Here's where we're headed economically and socially in America.
There will be two stores, a department store and a discounter - probably Macy's and Wal-Mart - that will compete with a million specialty stores selling each item from those stores or high-end stuff most Americans can't afford.
There will be one airline, LMS: Last Man Standing.
There will be one TV network, owned by the nation's largest corporation, with 500 partners that show reruns.
There will be one national school system of neighborhood schools, so Americans will stop using our children as tools for desegregation.
There will be one restaurant, a chain that offers 31 cuisines like Baskin Robbins and its 31 flavors.
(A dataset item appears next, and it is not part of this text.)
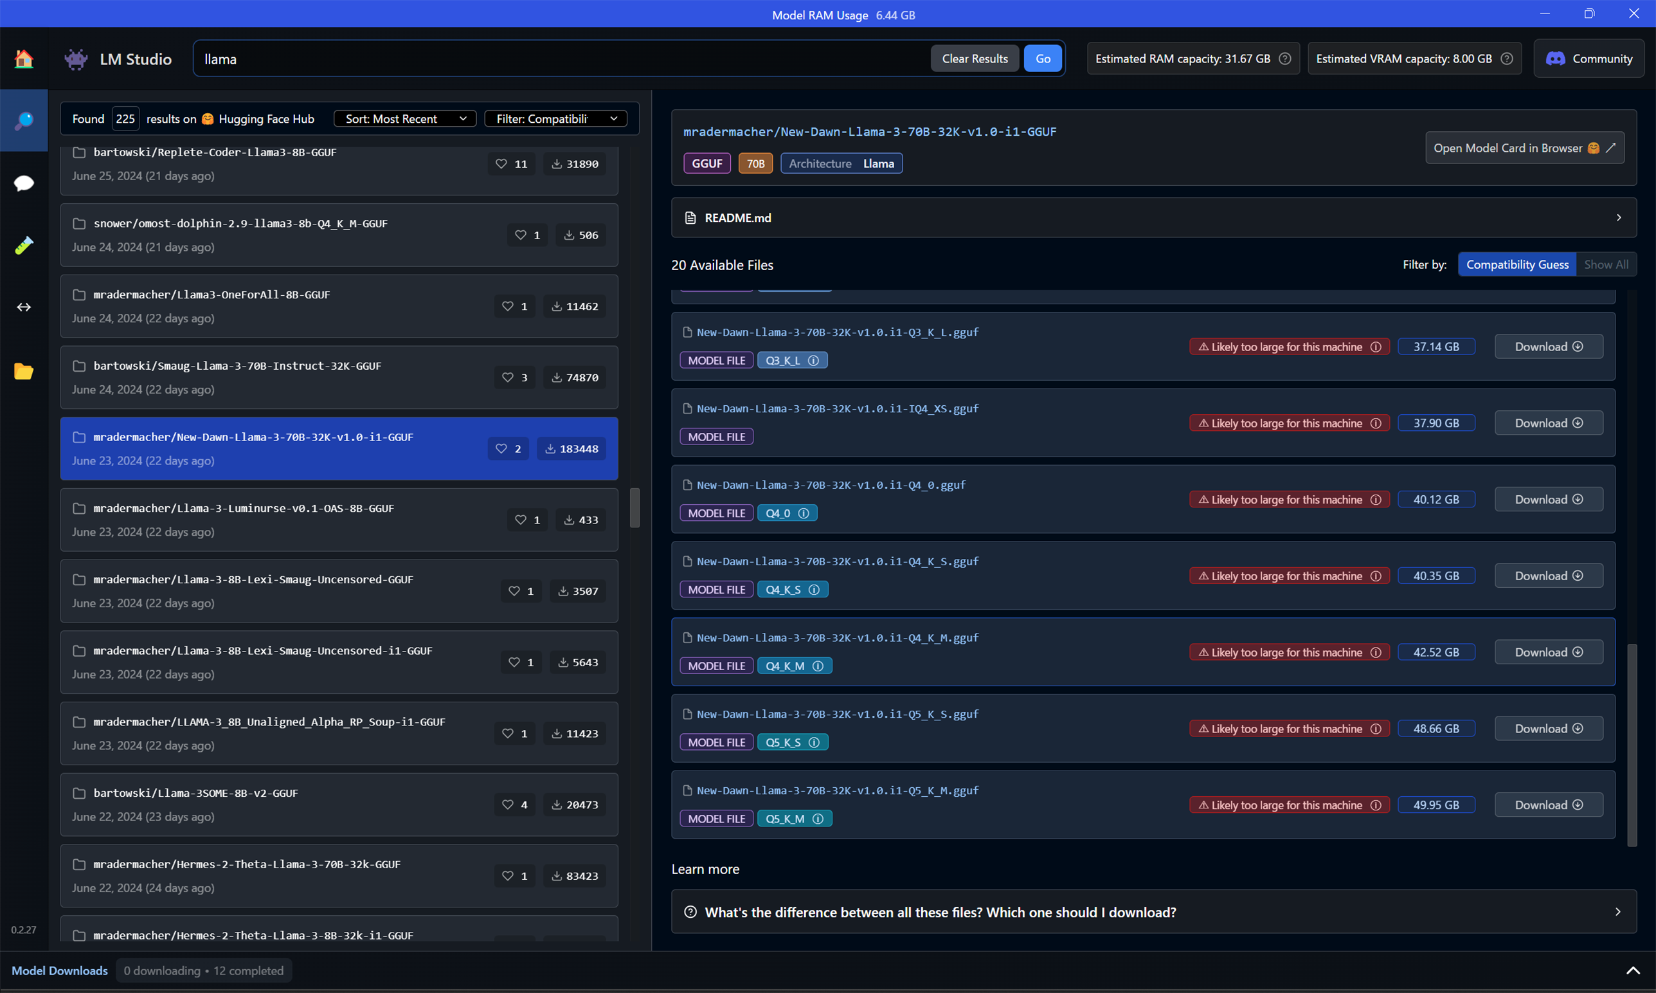Switch file filter to Show All
The height and width of the screenshot is (993, 1656).
[x=1605, y=264]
But that restaurant will compete with thousands of small single-cuisine restaurants.
There will be one national network of art museums and no history museums because we will have decided that our pasts don't matter.
Corporations will get naming rights to national monuments, because we, after all, will have stopped caring about history. So there will be the Enron George W. Bush Memorial and the Halliburton Dick Cheney Iraq War Memorial. Millions will visit the Burger King Thomas Jefferson Memorial. But not one person will sadly shake their head at the frivolity of it.
We can't fight the monolithic, monopolistic one-original-thought trend that we've embraced. The takeovers and consolidations will make us an imploding single entity, one nation under Macy's. But beneath that entity will be a splintering that will take us farther from each other.
This rant isn't totally spawned by the news that Federated Department Stores, which owns Macy's and Marshall Field's, will turn all the stores into Macy's. I like Macy's. But I lament the death of originality, of personality, of department stores.
America once had hundreds of independent department stores, said Howard Davidowitz, chairman of Davidowitz & Associates, a national retail consulting and investment banking firm in New York. Now it has a handful.
"For the last 35 years, I traveled the country, and I went to many department stores all over where the owner's name was on the store," he said. "For example, Mr. Gimbel owned Gimbel's. Orbach's! I knew Nathan Orbach ... Now they're basically all gone ... It's astounding to see the dimensions of this. We've arrived. We're not getting there. We're here."
Stores that didn't heed "the whisper of the consumers," he said, are either out or going out of business.
I still want the store where I could buy my special Easter outfit on one floor, sheets on another and a radio on my way out. Sears is getting there, but soon I'll have to stop at one store for the suit, a shoe store for the pumps, the gadget store for electronics, the jewelry store for the right earrings. You get the picture.
If variety's the very spice of life, as 18th-century author William Cowper said, you'll need a lot of gas to get it.